Mittlerweile ist der Fall auch beim Ordnungsamt der Stadt Gevelsberg aufgeschlagen. „Wir haben den Halter angeschrieben und ihn aufgefordert, das Fahrzeug zu entfernen“, sagt Ordnungsamtsleiter Armin Schäfer auf Nachfrage dieser Zeitung. Sollte der Plettenberger dieser Aufforderung, die mit einer Frist verbunden ist, nicht nachkommen, wird der Wagen zunächst auf Kosten der Allgemeinheit abgeschleppt. „Das Geld können wir uns dann hoffentlich vom Halter wiederholen“, sagt Schäfer. Am Osterwochenende wurden schließlich die Nummernschilder entfernt.

Der blaue Mercedes

So weit wie bei dem Polo sind die Ermittlungen bei dem blauen Mercedes noch nicht gediehen – und das liegt an der Hagener Verwaltung. Die C-Klasse steht seit deutlich mehr als einem halben Jahr auf dem Parkplatz des Schwimm In. Unter dem Pkw wuchert das Unkraut, auf den Türdichtungen wächst Moos, der TÜV ist lange überfällig. „Das ist uns seit vergangenen Dezember bekannt“, sagt Armin Schäfer.
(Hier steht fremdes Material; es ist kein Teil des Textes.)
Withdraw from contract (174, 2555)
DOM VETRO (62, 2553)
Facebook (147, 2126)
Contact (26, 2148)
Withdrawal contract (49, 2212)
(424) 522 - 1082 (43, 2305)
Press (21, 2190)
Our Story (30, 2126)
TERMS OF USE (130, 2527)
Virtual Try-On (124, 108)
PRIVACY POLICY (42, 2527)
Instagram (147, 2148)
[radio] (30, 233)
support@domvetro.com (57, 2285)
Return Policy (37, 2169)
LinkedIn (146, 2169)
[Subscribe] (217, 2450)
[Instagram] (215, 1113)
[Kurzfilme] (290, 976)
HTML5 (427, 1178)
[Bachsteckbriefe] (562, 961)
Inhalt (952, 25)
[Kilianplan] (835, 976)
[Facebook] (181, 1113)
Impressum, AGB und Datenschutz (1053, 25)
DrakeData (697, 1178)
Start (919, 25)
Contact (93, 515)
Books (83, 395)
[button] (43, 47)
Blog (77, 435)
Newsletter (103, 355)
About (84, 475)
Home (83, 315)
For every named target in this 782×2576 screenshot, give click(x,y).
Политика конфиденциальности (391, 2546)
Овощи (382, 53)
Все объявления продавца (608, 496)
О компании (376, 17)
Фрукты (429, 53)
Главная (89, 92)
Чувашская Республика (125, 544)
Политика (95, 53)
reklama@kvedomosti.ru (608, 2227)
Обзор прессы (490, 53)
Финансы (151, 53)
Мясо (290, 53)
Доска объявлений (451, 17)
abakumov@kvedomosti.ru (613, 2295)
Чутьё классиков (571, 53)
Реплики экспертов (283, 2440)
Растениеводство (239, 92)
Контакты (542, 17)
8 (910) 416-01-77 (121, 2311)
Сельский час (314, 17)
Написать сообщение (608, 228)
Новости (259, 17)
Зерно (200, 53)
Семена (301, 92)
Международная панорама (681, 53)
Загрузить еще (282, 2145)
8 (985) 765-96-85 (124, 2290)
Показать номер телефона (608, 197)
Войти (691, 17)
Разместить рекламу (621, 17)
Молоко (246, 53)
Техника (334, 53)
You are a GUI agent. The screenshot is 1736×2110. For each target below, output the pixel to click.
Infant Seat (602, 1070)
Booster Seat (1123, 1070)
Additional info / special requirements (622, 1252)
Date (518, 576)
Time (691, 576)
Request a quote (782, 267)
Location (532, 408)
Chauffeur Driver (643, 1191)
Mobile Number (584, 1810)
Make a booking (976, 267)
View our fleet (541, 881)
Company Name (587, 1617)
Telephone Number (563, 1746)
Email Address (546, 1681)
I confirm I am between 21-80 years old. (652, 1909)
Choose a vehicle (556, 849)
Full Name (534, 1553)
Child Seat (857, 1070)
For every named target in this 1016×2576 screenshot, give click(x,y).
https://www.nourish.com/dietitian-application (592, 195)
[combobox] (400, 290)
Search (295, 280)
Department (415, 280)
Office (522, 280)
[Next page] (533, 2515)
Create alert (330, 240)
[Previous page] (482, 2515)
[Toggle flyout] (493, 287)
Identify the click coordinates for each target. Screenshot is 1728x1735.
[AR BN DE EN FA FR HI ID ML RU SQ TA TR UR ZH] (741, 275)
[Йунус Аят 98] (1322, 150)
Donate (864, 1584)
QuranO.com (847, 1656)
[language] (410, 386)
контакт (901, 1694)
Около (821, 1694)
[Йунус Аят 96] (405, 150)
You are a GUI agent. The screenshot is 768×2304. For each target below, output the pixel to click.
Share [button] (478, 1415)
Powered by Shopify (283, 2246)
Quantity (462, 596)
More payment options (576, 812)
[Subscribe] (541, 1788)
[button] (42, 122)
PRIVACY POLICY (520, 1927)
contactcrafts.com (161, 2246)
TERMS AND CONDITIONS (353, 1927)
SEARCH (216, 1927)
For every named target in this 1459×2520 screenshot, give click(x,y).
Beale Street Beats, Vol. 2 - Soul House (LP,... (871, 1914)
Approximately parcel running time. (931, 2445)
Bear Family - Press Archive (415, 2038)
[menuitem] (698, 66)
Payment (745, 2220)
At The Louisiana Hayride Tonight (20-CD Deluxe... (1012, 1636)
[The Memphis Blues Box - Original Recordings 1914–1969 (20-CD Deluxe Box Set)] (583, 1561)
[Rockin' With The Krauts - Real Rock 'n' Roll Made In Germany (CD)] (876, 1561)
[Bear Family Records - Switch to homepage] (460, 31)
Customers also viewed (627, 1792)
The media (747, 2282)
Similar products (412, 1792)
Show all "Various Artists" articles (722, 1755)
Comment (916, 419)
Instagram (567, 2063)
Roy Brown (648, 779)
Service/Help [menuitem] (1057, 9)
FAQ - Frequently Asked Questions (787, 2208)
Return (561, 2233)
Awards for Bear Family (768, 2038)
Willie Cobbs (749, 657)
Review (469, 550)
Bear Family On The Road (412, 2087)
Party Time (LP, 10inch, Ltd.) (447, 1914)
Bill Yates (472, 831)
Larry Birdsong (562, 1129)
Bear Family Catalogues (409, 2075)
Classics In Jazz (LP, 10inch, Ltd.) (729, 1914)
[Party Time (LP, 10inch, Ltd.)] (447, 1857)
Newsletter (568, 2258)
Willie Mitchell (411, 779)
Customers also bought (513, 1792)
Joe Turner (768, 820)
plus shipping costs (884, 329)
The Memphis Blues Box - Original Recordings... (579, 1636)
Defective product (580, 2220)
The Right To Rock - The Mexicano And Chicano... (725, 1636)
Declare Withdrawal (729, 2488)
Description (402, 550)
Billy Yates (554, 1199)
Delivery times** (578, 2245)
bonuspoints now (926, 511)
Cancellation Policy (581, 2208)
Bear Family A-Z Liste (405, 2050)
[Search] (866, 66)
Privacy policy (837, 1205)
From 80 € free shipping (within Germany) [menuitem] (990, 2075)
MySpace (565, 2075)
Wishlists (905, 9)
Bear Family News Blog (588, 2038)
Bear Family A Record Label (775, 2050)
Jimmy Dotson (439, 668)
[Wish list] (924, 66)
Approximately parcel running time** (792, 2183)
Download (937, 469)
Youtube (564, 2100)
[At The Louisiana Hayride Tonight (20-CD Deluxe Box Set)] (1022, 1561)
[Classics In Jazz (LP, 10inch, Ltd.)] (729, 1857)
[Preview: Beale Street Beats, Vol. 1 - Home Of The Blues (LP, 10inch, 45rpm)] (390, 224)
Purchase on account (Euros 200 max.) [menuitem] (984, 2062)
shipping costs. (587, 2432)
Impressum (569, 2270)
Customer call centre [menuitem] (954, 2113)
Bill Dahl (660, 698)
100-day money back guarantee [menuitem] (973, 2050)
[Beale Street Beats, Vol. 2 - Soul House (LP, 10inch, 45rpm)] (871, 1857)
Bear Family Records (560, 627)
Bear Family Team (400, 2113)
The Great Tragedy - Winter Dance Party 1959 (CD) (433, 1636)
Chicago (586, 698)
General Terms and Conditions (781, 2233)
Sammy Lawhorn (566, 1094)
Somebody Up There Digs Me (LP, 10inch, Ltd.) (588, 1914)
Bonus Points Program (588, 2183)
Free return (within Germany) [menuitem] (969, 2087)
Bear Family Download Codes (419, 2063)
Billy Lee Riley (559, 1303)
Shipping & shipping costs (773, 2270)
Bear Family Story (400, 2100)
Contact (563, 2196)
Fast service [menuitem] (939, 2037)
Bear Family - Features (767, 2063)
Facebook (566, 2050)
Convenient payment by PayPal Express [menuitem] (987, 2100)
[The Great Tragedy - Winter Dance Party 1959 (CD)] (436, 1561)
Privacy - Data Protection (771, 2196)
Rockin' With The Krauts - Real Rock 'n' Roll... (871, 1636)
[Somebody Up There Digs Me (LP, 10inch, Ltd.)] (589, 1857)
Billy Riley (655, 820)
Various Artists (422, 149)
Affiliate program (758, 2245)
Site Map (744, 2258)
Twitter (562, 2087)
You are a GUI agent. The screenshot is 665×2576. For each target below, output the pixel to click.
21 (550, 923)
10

Umgehend richtete das Gevelsberger Ordnungsamt eine Anfrage an das Straßenverkehrsamt in Hagen über deren Online-Portal. „Wir müssen wissen, ob der Wagen noch zugelassen ist, ob noch Versicherungsschutz besteht, ob wir ihn Entstempeln dürfen“, sagt Schäfer. Er wiederholte die Anfrage noch einmal im März. Rückmeldung? Gab es bisher erneut nicht.

Doch den Wagen einfach abzuschleppen, das ist in diesem Fall nicht möglich. „Wenn ein Wagen angemeldet ist, ordnungsgemäß und nicht verkehrsbehindernd abgestellt ist, darf ich ihn abstellen wo ich will und wie lange ich will“, klärt der Ordnungsamtschef auf, der darauf hofft, dass bald Bewegung in die Sache kommt.